----- Exercise materials
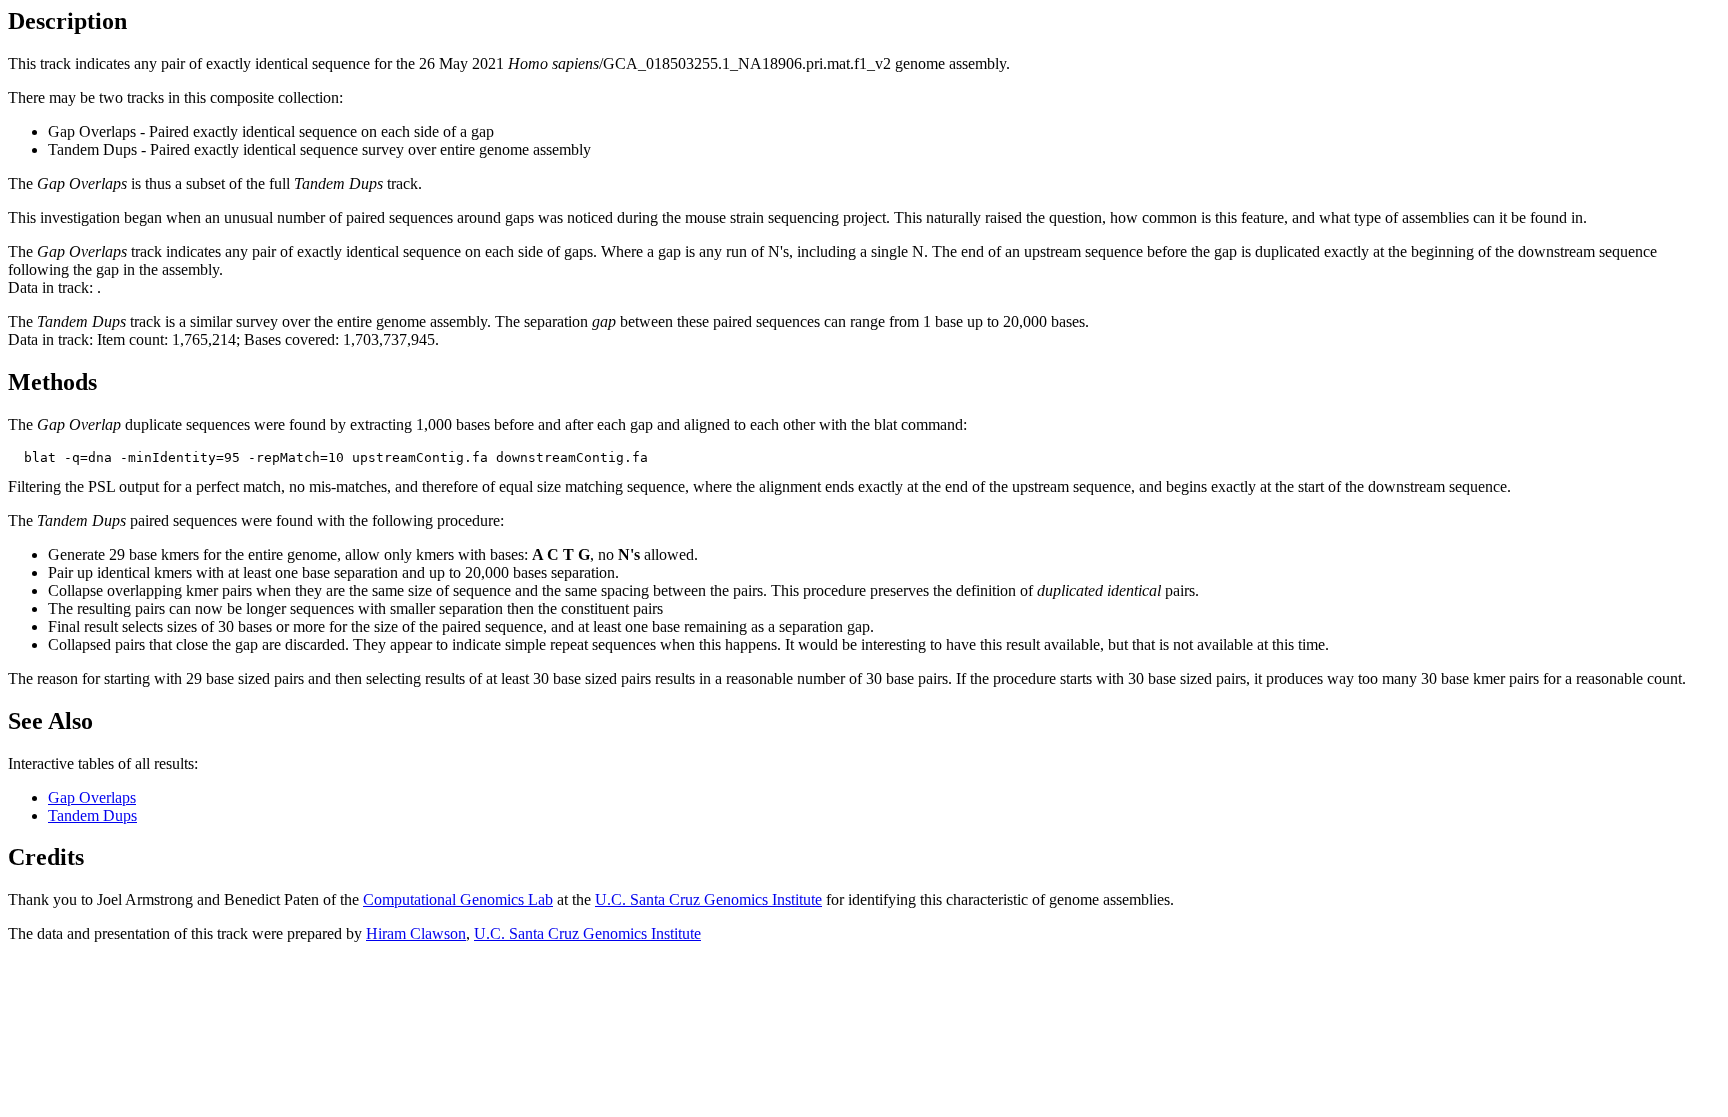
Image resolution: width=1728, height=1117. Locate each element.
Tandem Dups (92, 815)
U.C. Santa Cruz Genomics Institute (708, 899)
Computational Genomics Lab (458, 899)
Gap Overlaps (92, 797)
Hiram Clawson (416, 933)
----------
# Your objective:
All of the entries above should be copied exactly, except for the pictures.

# Response to the task:
Image resolution: width=1728, height=1117. Locate each element.
Tandem Dups (92, 815)
U.C. Santa Cruz Genomics Institute (708, 899)
Computational Genomics Lab (458, 899)
Gap Overlaps (92, 797)
Hiram Clawson (416, 933)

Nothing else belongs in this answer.